### [Try it]
From the listing below, set down exactly the lines between the one holding "Switch to the Winch tab" and the one holding "This screenshot has width=1080, height=608.", inclusive. No other line is wanted.

### [Input data]
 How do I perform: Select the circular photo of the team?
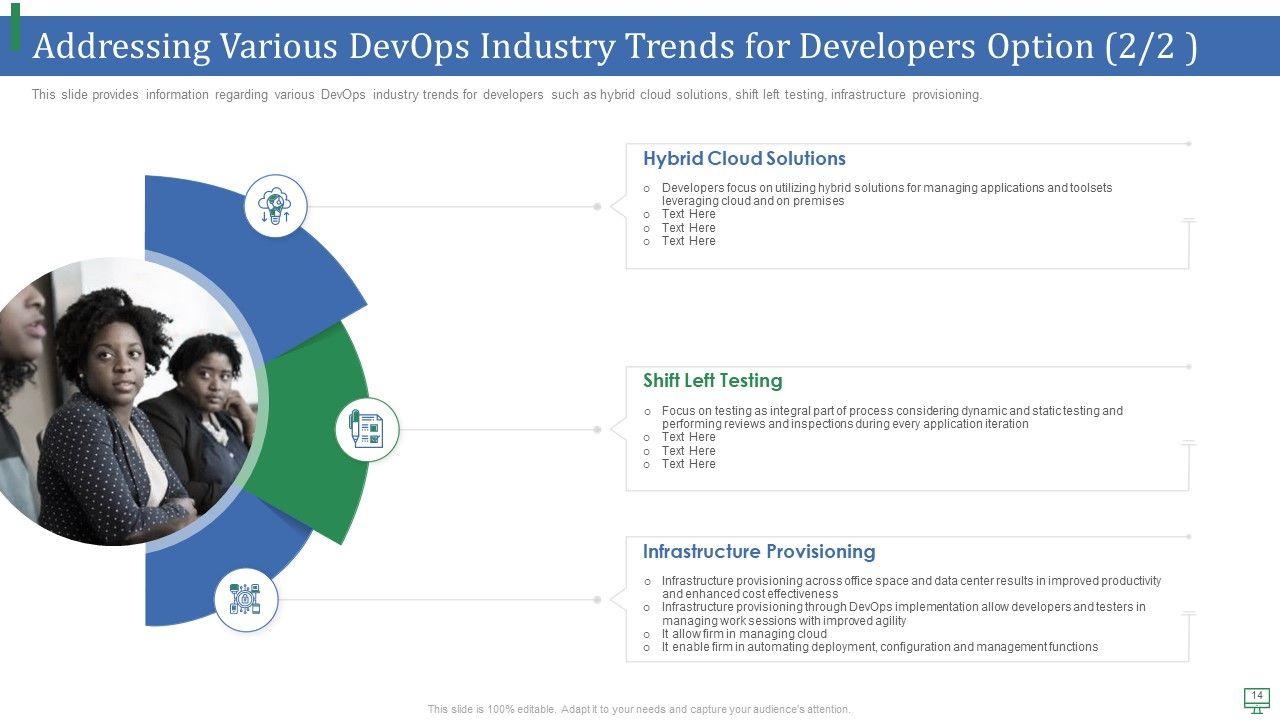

==

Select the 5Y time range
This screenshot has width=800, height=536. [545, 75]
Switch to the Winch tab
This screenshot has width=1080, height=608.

...

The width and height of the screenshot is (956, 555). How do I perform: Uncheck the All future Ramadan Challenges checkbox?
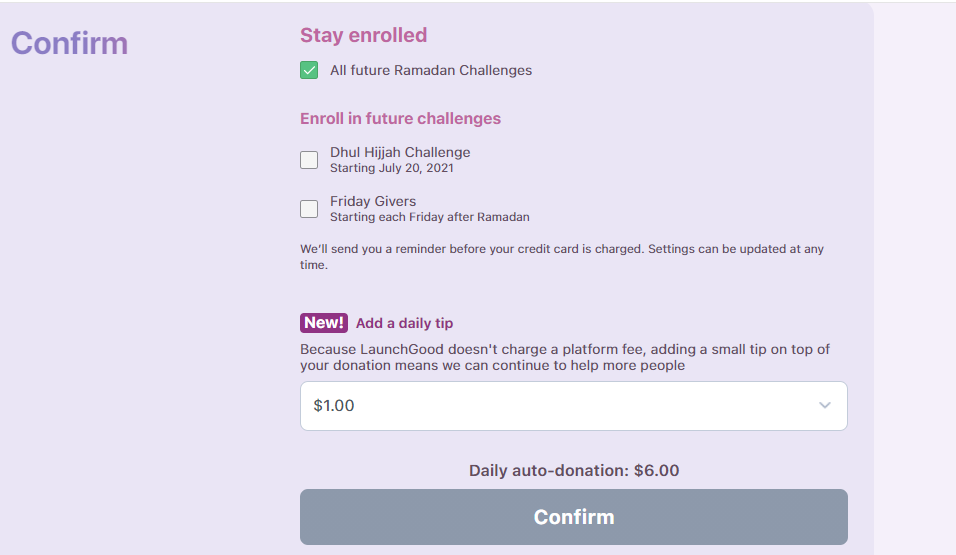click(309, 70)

### [Answer to the exercise]
Switch to the Winch tab
This screenshot has width=1080, height=608.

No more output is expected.